Word and element locating data:
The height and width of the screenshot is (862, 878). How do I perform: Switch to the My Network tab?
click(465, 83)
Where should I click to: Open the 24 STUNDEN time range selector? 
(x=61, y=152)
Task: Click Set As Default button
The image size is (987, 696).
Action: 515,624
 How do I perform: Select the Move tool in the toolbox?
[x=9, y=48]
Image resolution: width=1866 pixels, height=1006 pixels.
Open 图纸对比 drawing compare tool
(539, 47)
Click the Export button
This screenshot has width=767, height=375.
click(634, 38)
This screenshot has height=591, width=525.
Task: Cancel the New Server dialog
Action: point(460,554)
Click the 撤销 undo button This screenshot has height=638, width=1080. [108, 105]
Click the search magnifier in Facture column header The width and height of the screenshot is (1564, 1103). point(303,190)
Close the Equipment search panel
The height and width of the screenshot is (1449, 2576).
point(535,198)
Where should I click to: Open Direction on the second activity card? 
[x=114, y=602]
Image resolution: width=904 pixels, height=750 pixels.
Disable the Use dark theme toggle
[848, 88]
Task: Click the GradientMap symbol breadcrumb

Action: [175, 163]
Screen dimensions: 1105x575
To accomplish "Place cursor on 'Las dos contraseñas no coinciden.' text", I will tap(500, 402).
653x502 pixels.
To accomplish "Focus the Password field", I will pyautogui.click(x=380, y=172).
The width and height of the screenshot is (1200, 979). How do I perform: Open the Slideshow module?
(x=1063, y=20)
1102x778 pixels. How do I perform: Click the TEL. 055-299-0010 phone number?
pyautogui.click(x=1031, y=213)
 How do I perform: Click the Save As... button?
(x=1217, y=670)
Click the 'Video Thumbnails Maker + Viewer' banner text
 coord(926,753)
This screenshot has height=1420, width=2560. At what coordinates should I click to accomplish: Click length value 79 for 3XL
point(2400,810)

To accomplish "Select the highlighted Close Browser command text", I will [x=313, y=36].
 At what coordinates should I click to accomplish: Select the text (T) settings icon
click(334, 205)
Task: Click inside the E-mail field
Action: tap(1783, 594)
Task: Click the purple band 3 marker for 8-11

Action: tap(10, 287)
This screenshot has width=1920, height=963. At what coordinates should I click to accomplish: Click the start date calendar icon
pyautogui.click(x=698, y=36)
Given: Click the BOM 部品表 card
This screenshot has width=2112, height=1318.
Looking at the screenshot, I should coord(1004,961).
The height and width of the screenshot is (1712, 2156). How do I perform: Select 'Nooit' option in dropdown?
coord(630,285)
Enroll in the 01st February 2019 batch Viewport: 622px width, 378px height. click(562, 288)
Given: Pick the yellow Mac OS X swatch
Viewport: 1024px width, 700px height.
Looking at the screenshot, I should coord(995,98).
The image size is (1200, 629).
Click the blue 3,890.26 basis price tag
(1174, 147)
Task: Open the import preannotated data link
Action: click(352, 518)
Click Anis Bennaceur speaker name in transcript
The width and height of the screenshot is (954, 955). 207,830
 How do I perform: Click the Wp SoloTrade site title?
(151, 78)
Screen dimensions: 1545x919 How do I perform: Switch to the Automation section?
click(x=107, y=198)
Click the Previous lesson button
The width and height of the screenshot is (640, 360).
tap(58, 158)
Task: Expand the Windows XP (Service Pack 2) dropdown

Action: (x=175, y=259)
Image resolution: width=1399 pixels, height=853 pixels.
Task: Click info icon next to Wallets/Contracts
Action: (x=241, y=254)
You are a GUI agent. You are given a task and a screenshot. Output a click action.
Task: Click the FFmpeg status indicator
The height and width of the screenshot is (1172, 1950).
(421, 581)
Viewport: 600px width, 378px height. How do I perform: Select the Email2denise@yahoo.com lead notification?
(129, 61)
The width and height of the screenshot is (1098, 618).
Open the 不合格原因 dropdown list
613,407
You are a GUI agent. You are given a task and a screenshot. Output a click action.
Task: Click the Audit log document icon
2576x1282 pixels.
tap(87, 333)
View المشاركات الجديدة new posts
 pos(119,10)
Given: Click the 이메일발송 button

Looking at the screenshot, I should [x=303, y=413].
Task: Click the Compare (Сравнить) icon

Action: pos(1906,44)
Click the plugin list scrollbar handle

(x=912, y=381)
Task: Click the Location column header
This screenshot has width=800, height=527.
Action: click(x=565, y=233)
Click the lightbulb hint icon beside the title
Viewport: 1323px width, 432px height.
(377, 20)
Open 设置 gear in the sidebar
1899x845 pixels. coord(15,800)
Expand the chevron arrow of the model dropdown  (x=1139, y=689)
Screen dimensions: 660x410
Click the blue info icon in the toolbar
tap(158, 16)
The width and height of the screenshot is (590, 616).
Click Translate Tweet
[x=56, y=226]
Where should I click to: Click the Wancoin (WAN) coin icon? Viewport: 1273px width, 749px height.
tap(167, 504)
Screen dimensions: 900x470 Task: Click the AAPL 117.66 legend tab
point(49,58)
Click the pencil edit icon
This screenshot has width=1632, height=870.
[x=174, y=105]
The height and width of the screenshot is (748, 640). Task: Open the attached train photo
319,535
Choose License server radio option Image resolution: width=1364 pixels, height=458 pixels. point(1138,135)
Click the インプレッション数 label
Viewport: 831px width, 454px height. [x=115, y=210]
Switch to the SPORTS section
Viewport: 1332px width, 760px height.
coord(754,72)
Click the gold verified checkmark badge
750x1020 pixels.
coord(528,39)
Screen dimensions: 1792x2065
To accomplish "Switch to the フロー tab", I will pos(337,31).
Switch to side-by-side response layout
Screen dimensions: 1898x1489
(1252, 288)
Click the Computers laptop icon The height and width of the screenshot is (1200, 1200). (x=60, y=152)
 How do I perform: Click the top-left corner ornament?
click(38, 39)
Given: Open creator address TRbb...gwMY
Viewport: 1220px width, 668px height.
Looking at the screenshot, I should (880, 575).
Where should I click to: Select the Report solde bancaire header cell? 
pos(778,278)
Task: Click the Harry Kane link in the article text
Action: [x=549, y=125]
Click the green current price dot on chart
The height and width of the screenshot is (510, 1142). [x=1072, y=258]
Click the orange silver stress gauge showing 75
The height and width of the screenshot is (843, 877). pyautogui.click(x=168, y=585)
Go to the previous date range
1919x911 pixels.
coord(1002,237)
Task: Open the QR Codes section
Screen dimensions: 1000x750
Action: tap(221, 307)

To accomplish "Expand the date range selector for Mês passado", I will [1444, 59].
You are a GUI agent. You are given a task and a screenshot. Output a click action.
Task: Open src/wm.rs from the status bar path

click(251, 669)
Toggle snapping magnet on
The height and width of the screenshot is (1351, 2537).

» **Requirement**
Copy each of the rows above verbatim, line for line.

» **Exercise solution**
The height and width of the screenshot is (862, 878). How do I perform: Switch to the My Network tab?
click(465, 83)
Where should I click to: Open the 24 STUNDEN time range selector? 
(x=61, y=152)
Task: Click Set As Default button
The image size is (987, 696).
Action: 515,624
 How do I perform: Select the Move tool in the toolbox?
[x=9, y=48]
Image resolution: width=1866 pixels, height=1006 pixels.
Open 图纸对比 drawing compare tool
(539, 47)
Click the Export button
This screenshot has width=767, height=375.
click(634, 38)
This screenshot has height=591, width=525.
Task: Cancel the New Server dialog
Action: point(460,554)
Click the 撤销 undo button This screenshot has height=638, width=1080. [108, 105]
Click the search magnifier in Facture column header The width and height of the screenshot is (1564, 1103). point(303,190)
Close the Equipment search panel
The height and width of the screenshot is (1449, 2576).
point(535,198)
Where should I click to: Open Direction on the second activity card? 
[x=114, y=602]
Image resolution: width=904 pixels, height=750 pixels.
Disable the Use dark theme toggle
[848, 88]
Task: Click the GradientMap symbol breadcrumb

Action: [175, 163]
Screen dimensions: 1105x575
To accomplish "Place cursor on 'Las dos contraseñas no coinciden.' text", I will tap(500, 402).
653x502 pixels.
To accomplish "Focus the Password field", I will pyautogui.click(x=380, y=172).
The width and height of the screenshot is (1200, 979). How do I perform: Open the Slideshow module?
(x=1063, y=20)
1102x778 pixels. How do I perform: Click the TEL. 055-299-0010 phone number?
pyautogui.click(x=1031, y=213)
 How do I perform: Click the Save As... button?
(x=1217, y=670)
Click the 'Video Thumbnails Maker + Viewer' banner text
 coord(926,753)
This screenshot has height=1420, width=2560. At what coordinates should I click to accomplish: Click length value 79 for 3XL
point(2400,810)

To accomplish "Select the highlighted Close Browser command text", I will [x=313, y=36].
 At what coordinates should I click to accomplish: Select the text (T) settings icon
click(334, 205)
Task: Click inside the E-mail field
Action: tap(1783, 594)
Task: Click the purple band 3 marker for 8-11

Action: tap(10, 287)
This screenshot has width=1920, height=963. At what coordinates should I click to accomplish: Click the start date calendar icon
pyautogui.click(x=698, y=36)
Given: Click the BOM 部品表 card
This screenshot has width=2112, height=1318.
Looking at the screenshot, I should coord(1004,961).
The height and width of the screenshot is (1712, 2156). How do I perform: Select 'Nooit' option in dropdown?
coord(630,285)
Enroll in the 01st February 2019 batch Viewport: 622px width, 378px height. click(562, 288)
Given: Pick the yellow Mac OS X swatch
Viewport: 1024px width, 700px height.
Looking at the screenshot, I should coord(995,98).
The image size is (1200, 629).
Click the blue 3,890.26 basis price tag
(1174, 147)
Task: Open the import preannotated data link
Action: click(352, 518)
Click Anis Bennaceur speaker name in transcript
The width and height of the screenshot is (954, 955). 207,830
 How do I perform: Click the Wp SoloTrade site title?
(151, 78)
Screen dimensions: 1545x919 How do I perform: Switch to the Automation section?
click(x=107, y=198)
Click the Previous lesson button
The width and height of the screenshot is (640, 360).
tap(58, 158)
Task: Expand the Windows XP (Service Pack 2) dropdown

Action: (x=175, y=259)
Image resolution: width=1399 pixels, height=853 pixels.
Task: Click info icon next to Wallets/Contracts
Action: (x=241, y=254)
You are a GUI agent. You are given a task and a screenshot. Output a click action.
Task: Click the FFmpeg status indicator
The height and width of the screenshot is (1172, 1950).
(421, 581)
Viewport: 600px width, 378px height. How do I perform: Select the Email2denise@yahoo.com lead notification?
(129, 61)
The width and height of the screenshot is (1098, 618).
Open the 不合格原因 dropdown list
613,407
You are a GUI agent. You are given a task and a screenshot. Output a click action.
Task: Click the Audit log document icon
2576x1282 pixels.
tap(87, 333)
View المشاركات الجديدة new posts
 pos(119,10)
Given: Click the 이메일발송 button

Looking at the screenshot, I should [x=303, y=413].
Task: Click the Compare (Сравнить) icon

Action: pos(1906,44)
Click the plugin list scrollbar handle

(x=912, y=381)
Task: Click the Location column header
This screenshot has width=800, height=527.
Action: click(x=565, y=233)
Click the lightbulb hint icon beside the title
Viewport: 1323px width, 432px height.
(377, 20)
Open 设置 gear in the sidebar
1899x845 pixels. coord(15,800)
Expand the chevron arrow of the model dropdown  (x=1139, y=689)
Screen dimensions: 660x410
Click the blue info icon in the toolbar
tap(158, 16)
The width and height of the screenshot is (590, 616).
Click Translate Tweet
[x=56, y=226]
Where should I click to: Click the Wancoin (WAN) coin icon? Viewport: 1273px width, 749px height.
tap(167, 504)
Screen dimensions: 900x470 Task: Click the AAPL 117.66 legend tab
point(49,58)
Click the pencil edit icon
This screenshot has width=1632, height=870.
[x=174, y=105]
The height and width of the screenshot is (748, 640). Task: Open the attached train photo
319,535
Choose License server radio option Image resolution: width=1364 pixels, height=458 pixels. point(1138,135)
Click the インプレッション数 label
Viewport: 831px width, 454px height. [x=115, y=210]
Switch to the SPORTS section
Viewport: 1332px width, 760px height.
coord(754,72)
Click the gold verified checkmark badge
750x1020 pixels.
coord(528,39)
Screen dimensions: 1792x2065
To accomplish "Switch to the フロー tab", I will pos(337,31).
Switch to side-by-side response layout
Screen dimensions: 1898x1489
(1252, 288)
Click the Computers laptop icon The height and width of the screenshot is (1200, 1200). (x=60, y=152)
 How do I perform: Click the top-left corner ornament?
click(38, 39)
Given: Open creator address TRbb...gwMY
Viewport: 1220px width, 668px height.
Looking at the screenshot, I should (880, 575).
Where should I click to: Select the Report solde bancaire header cell? 
pos(778,278)
Task: Click the Harry Kane link in the article text
Action: [x=549, y=125]
Click the green current price dot on chart
The height and width of the screenshot is (510, 1142). [x=1072, y=258]
Click the orange silver stress gauge showing 75
The height and width of the screenshot is (843, 877). pyautogui.click(x=168, y=585)
Go to the previous date range
1919x911 pixels.
coord(1002,237)
Task: Open the QR Codes section
Screen dimensions: 1000x750
Action: tap(221, 307)

To accomplish "Expand the date range selector for Mês passado", I will [1444, 59].
You are a GUI agent. You are given a task and a screenshot. Output a click action.
Task: Open src/wm.rs from the status bar path

click(251, 669)
Toggle snapping magnet on
The height and width of the screenshot is (1351, 2537).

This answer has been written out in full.